Author Topic: how to get the Count of string in file (Read 36672 times)

vishuvishal · « **Reply #90 on:** August 15, 2010, 05:45:55 PM »

He he...
I hope this is form for dos.
Not for VBS or VB or C

Don't mind it.
But, I started liking batch programming.
I really appreciate your knowledge of expertise.
As I think windows functionality can be operated from dos. Cause window itself is dos operated operating system.
So, I think you must count on batch. Rather than other languages.

If I said anything dis-hearting the integrity of any programmer. I really apologize for that.
I didn't mean that way.
But, can you point which is the best IDE for the season.
Like, C is the best language.

comment appreciated.

I know this is going off topic.

Thanks and regards.
Vishu

ghostdog74 · « **Reply #91 on:** August 15, 2010, 06:11:30 PM »
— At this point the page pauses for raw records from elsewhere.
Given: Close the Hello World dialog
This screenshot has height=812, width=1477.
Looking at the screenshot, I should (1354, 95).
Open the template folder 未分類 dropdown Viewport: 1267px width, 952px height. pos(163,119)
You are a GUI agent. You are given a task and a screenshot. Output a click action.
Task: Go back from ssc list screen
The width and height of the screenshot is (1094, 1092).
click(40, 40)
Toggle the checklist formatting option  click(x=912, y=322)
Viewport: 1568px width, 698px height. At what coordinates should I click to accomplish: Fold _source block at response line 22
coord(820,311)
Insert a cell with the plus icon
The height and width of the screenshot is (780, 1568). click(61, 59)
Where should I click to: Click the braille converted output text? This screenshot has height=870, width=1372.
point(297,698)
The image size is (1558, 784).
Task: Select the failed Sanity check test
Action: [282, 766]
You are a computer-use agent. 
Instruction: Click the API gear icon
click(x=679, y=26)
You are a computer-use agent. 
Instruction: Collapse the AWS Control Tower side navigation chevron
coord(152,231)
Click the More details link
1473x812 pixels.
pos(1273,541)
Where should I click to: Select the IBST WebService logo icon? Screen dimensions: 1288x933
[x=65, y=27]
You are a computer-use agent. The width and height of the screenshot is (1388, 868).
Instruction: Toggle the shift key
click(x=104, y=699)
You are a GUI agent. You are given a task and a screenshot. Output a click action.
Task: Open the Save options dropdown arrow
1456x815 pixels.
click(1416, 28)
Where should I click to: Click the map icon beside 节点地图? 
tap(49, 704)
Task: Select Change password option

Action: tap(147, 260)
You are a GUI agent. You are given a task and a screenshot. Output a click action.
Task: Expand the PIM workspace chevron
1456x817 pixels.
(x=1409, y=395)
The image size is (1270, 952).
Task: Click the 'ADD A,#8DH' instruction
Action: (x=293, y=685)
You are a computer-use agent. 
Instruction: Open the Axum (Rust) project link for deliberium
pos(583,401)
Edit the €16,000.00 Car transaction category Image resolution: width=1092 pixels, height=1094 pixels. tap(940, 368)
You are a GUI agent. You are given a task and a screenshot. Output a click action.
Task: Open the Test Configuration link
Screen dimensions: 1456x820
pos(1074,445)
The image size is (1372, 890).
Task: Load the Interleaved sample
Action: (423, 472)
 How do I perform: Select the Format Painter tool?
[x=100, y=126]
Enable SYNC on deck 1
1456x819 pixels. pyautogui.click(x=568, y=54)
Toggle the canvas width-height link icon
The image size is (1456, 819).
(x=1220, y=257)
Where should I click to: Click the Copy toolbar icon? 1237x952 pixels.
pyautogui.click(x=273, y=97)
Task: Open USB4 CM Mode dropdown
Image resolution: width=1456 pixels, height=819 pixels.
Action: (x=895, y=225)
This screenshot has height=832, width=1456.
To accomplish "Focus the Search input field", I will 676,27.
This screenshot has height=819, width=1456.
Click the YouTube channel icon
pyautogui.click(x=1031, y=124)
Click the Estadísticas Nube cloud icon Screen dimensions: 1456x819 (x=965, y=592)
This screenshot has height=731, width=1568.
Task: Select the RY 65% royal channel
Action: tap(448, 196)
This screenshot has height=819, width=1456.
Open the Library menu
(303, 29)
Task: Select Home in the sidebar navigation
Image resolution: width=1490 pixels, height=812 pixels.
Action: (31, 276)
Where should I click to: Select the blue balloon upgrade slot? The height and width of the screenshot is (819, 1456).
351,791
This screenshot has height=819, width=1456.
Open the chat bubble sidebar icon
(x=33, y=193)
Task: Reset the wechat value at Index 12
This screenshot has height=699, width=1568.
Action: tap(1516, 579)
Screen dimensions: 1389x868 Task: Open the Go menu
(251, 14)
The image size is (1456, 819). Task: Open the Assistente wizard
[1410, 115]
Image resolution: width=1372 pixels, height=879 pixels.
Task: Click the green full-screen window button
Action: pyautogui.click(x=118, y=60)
Quote from: Salmon Trout on August 15, 2010, 11:55:39 AM

One thousand and twenty-five thousand million and two bytes (1,025,000,002) as I posted above.

so its 1 million (but your filename passed to your vbscript states 1 billion. )

Quote

Did I imply that I did not already realise this?

appears to me. You showed a benchmark between BCP and your code, then says BCP's one is sluggish after a while without stating your reasons and conclusion of your findings. Makes one wonder why it happens right?

vishuvishal · « **Reply #92 on:** August 15, 2010, 06:15:13 PM »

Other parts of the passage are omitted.